* [Tarefa a cumprir]:
Retome a entrevista com a banda Vega e continue o texto a partir da última fala apresentada.

Caio – O Capital decidiu gravar depois da gente. (risos) (no "Rosas e Vinho Tinto"). 

Mingau – É que foi assim. Quando a gente foi gravar a demo eu chamei o Dinho, que participou. E ele me disse: "Pó, essa música é legal. Eu vou gravar também" (risos).

S&Y – Então ele chegou a gravar com vocês na demo?

Mingau – Chegou. Alias, estou lembrando agora. Eu tenho várias músicas com ele que não usamos ainda...  já para a "Inverno", fizemos com uns violinos. Eu queria fazer isso desde a época do Vertigo, mas acabou ficando ali só com violão. A versão do Alvin, do disco solo dele, é mais Led Zeppelin. 

S&Y – Participações.

Marcos – Na bateria tivemos o André Jung, grande amigo do Caio, e o Paulo Zinner do Golpe de Estado. 

Caio – Tem o Denny, percursionista do Capital, o Zé Younes que acompanha a gente.  

Mingau – O velho Luis Carlini... 

S&Y – Como vocês chegaram a esse nome, Vega?

Risos gerais

Mingau – Cara, foi uma loucura. Nós pensávamos em um nome e depois descobríamos que já estava registrado. Foram várias vezes que isso aconteceu. Acho que a idéia foi de Vega foi do Marquinhos, eu lembro que tínhamos listas de sugestões dos amigos com uns 400 nomes. 

Claudia – Depois de tudo isso nós abraçamos o Vega e sabíamos que era uma estrela, mas depois fomos ver o significado e é maravilhoso. Está todo explicado no nosso site

S&Y – Como é a parceria com a FNM?

Marcos – Eles apostaram na gente. 
 
Mingau – Eu mandei para todas as gravadoras e não tinha resposta. Nisso eu encontrei o Marcelo Maski em um programa de tv e eu estava com um demo comigo e deixei com ele. Dia seguinte ele me ligou com a proposta de lançar pela FNM.

* [Material reunido]:
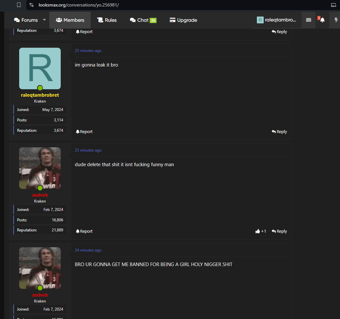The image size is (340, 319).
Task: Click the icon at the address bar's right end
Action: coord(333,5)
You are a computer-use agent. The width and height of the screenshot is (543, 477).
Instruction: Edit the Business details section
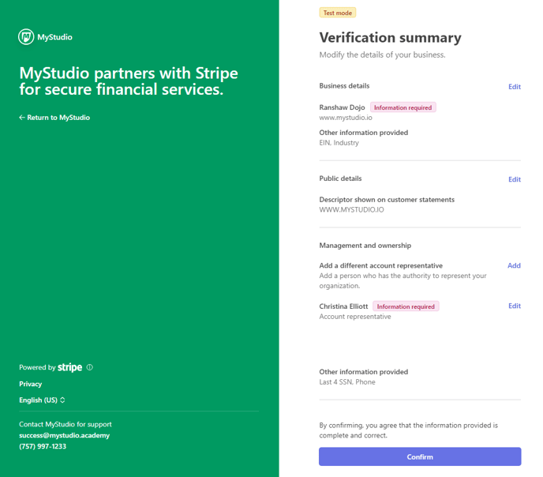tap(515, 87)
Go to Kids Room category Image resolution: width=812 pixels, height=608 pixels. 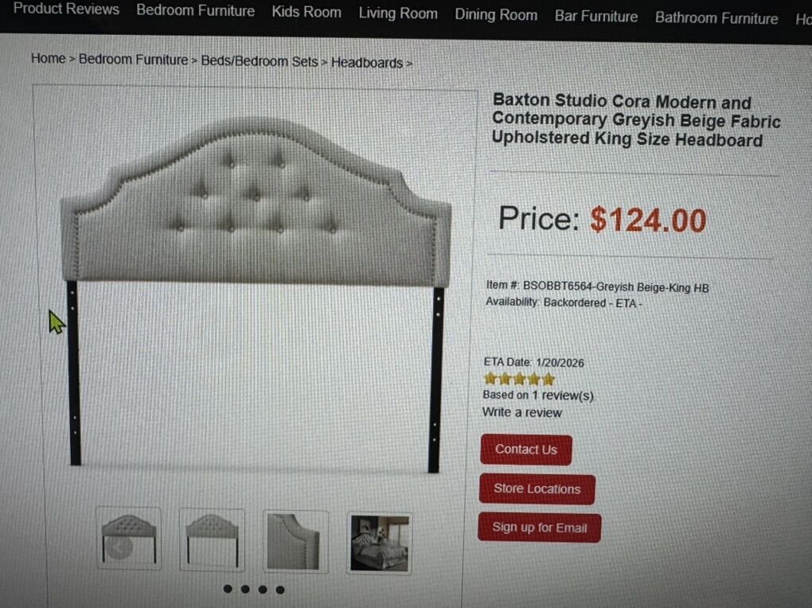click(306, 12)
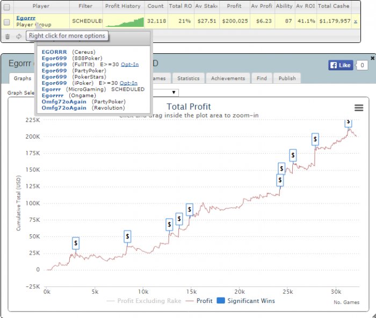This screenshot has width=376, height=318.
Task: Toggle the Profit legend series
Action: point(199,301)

* [Resposta ao problema]:
Claudia – O principal foi que a gravadora nos deu liberdade total. Eles só nos deram apoio, que é o que nós precisávamos. 

S&Y – Mingau, como você vai dividir o tempo entre Ultraje a Rigor e Vega?

Mingau – Agora eu estou mais aliviado, já que o empresário é o mesmo e assim dá para conciliar as agendas. Mas dá. Eu sempre tive outros projetos. Eu tocava com o Ratos e com outras três no mesmo momento, isso desde moleque. O Edgard (Scandurra, do Ira!) sempre fez isso. Dá para conciliar na boa. 
 
S&Y – Ratos, Ultraje, 365. Como que está sendo tocar com o Vega?

Mingau – o Vega é um filho, 

Marcos – Quem começou tudo foi ele. 

Mingau - É o projeto mais pessoal. Eu sempre tive essa coisa de compor mais ao violão, essas baladas e não dá para colocar essas coisas no Ultraje. Eu acabava fazendo isso com o Dinho, quando a gente tocava junto, tanto que tinha a ver. Mas eu tinha muita coisa e por isso liguei para o Marquinhos com essa idéia de fazer uma coisa mais pop. Eu gosto do pop bem feito. 

Caio – O mais engraçado e que quando começamos a gravar era incrível como os dois sabiam tudo que queriam. 

Mingau – Estava tudo na cabeça. 

Caio – Eu peguei as bases todas em levada de violão, não tinha nada mais. Eu ficava pensando "o que é que esses caras querem" (risos). Quando eu comecei a gravar, logo no inicio eu botava duas ou três viradas e os caras olhavam feio e eu percebi que não era por ali. 

S&Y – Pra fechar, o que vocês estão ouvindo no momento?

Marcos – Eu estou ouvindo muita trilha sonora, coisas variadas e David Mathews. 

Caio – Eu também tenho escutado David Mathews, mas também Djavan.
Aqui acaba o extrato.